How about the empowerment-maddened Cabinet minister, lying on his gurney in the induction room, just before they wheel him into theatre for open- heart surgery: “Hullo. As soon as I can find some fairly clean gloves, I’ll be doing your surgery this morning”, says a gowned figure warmly. “I got this job because not only am I a resurrectional member of a previously disadvantaged and landless racial grouping but because apparently I show a latent talent for disembowelling ostriches.”

You could go on for ever with these little alarm-parables in the certain knowledge they won’t have the slightest effect on Mr Tshwete. He’s there for keeps and if firing 90% of the current South African cricket team and posting Ali Bacher off to Sonderwater maximum security is necessary to maintain demographic racial equality, you can be sure Steve will feel encouraged. So, one imagines, will the overseas cricket selectors.

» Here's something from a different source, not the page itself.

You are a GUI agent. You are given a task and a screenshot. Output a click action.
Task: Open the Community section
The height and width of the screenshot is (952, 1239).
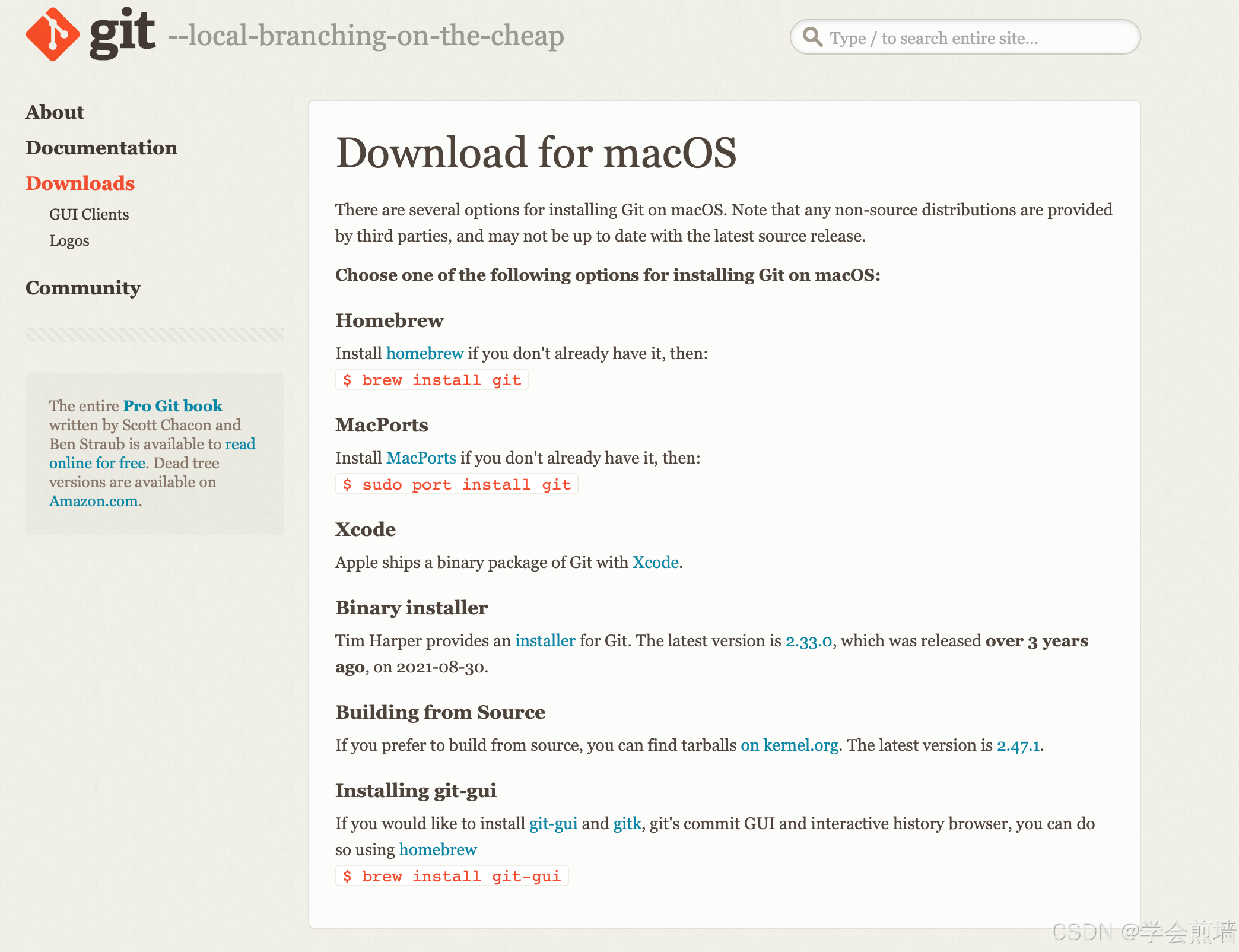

What will not even be taken into consideration is how things might otherwise be managed. The installation of this new and embarrassing sports despotism will cost the usual mint in study groups, committees, consultants, overseas fact-finding missions, green papers, legal costs and all the rest of the extravagant burlesque which usually attends these processes. Wouldn’t this money be better spent on more playing fields, more training projects, more sports equipment?

Of course, Steve Tshwete and his buddies might have to forego some of their real and intellectual luxuries. As Mr Shakespeare once said: “Ay, there’s the rub.”